Critical note: Hackers run dedicated bots that scan GitHub 24/7 for leaked keys! If your leak lasts more than a few minutes, your AWS cloud bill could skyrocket by hundreds of thousands, or your OpenAI credits could be drained instantly.

If you discover you've leaked passwords, do NOT attempt to delete the file or modify Git history on GitHub—it's too slow and ineffective (history is permanent).

The only thing you must do: Immediately revoke the leaked password at its source and generate a new one!

  • For OpenAI keys: Log into OpenAI's dashboard and delete the key.
  • For Supabase: Regenerate a new API Key in the settings.
  • For Gmail: Delete the app password in Google Account settings. Once the old password is invalidated, hackers will only have useless data.

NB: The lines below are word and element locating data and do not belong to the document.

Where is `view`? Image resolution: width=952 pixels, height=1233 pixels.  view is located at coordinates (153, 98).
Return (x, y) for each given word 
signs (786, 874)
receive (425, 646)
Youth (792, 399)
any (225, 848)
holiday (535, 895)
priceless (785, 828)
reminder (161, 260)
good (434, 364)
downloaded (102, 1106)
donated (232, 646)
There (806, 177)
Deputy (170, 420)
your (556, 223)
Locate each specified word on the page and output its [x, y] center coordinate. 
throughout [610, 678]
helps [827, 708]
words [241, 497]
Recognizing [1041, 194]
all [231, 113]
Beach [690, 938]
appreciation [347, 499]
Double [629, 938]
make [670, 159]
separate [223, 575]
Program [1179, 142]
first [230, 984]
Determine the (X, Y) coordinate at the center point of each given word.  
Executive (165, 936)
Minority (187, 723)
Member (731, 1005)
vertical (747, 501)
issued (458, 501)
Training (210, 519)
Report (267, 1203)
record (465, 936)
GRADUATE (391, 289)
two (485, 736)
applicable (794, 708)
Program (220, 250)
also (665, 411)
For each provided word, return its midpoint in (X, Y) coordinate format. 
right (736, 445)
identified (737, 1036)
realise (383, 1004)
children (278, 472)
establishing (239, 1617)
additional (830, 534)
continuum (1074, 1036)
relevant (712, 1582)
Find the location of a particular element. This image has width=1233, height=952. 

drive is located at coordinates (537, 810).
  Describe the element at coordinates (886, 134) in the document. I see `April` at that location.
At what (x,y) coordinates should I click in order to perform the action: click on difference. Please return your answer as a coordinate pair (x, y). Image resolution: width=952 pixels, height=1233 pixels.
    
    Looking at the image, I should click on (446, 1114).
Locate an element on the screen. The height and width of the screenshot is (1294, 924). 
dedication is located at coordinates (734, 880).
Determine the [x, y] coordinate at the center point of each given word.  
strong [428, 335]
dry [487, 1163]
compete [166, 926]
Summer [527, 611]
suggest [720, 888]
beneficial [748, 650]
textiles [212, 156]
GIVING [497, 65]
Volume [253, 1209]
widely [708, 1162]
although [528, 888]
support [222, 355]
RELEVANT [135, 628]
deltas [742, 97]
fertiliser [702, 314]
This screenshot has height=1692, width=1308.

💼 [Business Use Case] Separating Development and Production Environments

Mastering environment variables prepares you for large-scale commercial projects. In real enterprise development, you can't use the same database for testing and production—what if you accidentally delete real customer orders during testing?

Environment variables save the day. You can set up a .env.local on your local machine connecting to a "test database." Then, on the Vercel deployment platform, go to Settings -> Environment Variables and enter the "production database" passwords. The same code will connect to the test database on your local machine and automatically switch to the production database when deployed. This is the first step in modern software engineering's CI/CD (Continuous Integration/Continuous Deployment)!